**Description of the task:**
Lines of the data that contain the word "each" are the ones to copy.
-- Given information follows --
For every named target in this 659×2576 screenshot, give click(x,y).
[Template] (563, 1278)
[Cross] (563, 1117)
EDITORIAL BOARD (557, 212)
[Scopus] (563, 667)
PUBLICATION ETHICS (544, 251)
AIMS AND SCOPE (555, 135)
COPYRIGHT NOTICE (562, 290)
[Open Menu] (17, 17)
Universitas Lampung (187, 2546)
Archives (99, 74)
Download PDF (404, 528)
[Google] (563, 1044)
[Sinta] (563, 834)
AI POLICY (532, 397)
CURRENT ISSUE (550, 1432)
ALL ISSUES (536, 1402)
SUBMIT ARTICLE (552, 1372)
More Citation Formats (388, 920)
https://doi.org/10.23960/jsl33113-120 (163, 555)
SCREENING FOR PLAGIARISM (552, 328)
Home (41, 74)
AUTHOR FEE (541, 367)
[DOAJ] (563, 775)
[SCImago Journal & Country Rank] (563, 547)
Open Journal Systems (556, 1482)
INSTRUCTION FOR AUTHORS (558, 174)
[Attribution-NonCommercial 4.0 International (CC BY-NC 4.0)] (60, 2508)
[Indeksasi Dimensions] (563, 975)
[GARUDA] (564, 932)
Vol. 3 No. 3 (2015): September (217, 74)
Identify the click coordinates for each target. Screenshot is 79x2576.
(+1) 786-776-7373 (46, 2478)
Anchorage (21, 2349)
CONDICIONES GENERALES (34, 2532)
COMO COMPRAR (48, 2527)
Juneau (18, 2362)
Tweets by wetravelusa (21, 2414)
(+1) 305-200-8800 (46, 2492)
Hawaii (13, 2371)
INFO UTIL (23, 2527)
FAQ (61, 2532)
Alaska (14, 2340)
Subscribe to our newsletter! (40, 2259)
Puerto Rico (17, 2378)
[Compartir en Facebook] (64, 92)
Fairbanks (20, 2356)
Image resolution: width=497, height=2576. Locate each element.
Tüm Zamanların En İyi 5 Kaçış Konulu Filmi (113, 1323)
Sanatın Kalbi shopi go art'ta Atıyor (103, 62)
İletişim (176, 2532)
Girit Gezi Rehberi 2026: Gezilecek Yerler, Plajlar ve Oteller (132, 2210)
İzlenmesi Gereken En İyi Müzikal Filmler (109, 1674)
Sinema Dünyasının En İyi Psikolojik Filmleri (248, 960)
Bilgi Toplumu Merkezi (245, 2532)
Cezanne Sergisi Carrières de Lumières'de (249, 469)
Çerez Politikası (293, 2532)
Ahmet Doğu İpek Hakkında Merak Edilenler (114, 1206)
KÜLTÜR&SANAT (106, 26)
-- Given information concluded --
**Answer below:**
Identify the click coordinates for each target. Screenshot is 79x2576.
Image resolution: width=497, height=2576. Locate each element.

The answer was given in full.